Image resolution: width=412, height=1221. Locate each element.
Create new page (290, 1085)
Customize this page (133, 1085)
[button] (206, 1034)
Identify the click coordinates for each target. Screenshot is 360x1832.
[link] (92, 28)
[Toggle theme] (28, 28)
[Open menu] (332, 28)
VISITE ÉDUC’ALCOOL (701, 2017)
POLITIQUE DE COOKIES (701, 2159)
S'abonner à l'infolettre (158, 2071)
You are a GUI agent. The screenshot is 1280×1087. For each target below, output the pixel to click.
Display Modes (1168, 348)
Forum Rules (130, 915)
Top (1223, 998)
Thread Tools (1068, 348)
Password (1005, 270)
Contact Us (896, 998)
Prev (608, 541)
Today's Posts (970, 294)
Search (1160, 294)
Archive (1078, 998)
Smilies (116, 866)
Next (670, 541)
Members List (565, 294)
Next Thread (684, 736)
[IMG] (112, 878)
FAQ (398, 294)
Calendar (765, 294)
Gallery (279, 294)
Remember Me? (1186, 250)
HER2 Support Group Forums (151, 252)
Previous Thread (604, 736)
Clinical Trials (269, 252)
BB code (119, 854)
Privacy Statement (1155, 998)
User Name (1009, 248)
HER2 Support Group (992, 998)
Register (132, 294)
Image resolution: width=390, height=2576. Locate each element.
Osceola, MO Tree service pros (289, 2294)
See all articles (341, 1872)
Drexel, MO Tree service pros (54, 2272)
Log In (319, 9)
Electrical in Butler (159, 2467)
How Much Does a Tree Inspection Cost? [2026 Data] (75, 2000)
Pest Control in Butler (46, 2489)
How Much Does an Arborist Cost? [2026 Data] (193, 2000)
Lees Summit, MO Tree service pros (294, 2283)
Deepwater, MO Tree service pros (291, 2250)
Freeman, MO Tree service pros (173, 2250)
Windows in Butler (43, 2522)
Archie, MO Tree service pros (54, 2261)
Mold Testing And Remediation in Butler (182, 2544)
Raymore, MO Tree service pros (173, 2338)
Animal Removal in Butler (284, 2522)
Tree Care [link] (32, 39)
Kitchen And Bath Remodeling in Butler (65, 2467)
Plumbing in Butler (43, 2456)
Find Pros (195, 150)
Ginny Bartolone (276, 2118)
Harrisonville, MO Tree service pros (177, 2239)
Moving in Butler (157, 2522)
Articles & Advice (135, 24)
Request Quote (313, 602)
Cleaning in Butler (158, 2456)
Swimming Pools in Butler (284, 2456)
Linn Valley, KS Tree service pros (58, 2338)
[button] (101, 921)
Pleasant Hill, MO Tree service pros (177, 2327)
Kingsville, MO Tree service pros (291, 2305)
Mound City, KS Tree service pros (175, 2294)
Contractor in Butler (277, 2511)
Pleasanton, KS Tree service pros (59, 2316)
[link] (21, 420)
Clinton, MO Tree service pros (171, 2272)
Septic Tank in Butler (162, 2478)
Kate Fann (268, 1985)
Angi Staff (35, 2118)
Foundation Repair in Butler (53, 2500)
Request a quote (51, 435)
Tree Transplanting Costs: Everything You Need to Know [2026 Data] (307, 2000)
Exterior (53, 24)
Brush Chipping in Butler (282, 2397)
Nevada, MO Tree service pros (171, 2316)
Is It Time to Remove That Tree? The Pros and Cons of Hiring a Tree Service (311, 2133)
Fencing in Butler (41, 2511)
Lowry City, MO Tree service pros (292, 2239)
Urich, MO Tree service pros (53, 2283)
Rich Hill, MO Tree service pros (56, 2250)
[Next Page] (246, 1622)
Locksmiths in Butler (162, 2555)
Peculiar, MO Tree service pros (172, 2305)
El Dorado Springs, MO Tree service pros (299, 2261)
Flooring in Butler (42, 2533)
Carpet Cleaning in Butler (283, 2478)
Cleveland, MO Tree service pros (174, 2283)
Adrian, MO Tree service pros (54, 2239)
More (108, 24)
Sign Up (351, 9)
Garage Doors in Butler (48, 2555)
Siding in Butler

:::

▶ YOUR TASK: From the listing above, output exactly the run of lines that starts with the line containing "Pest Control in Butler (46, 2489)" and ends with the line containing "Harrisonville, MO Tree".

▶ ANSWER SECTION:
Pest Control in Butler (46, 2489)
How Much Does an Arborist Cost? [2026 Data] (193, 2000)
Lees Summit, MO Tree service pros (294, 2283)
Deepwater, MO Tree service pros (291, 2250)
Freeman, MO Tree service pros (173, 2250)
Windows in Butler (43, 2522)
Archie, MO Tree service pros (54, 2261)
Mold Testing And Remediation in Butler (182, 2544)
Raymore, MO Tree service pros (173, 2338)
Animal Removal in Butler (284, 2522)
Tree Care [link] (32, 39)
Kitchen And Bath Remodeling in Butler (65, 2467)
Plumbing in Butler (43, 2456)
Find Pros (195, 150)
Ginny Bartolone (276, 2118)
Harrisonville, MO Tree service pros (177, 2239)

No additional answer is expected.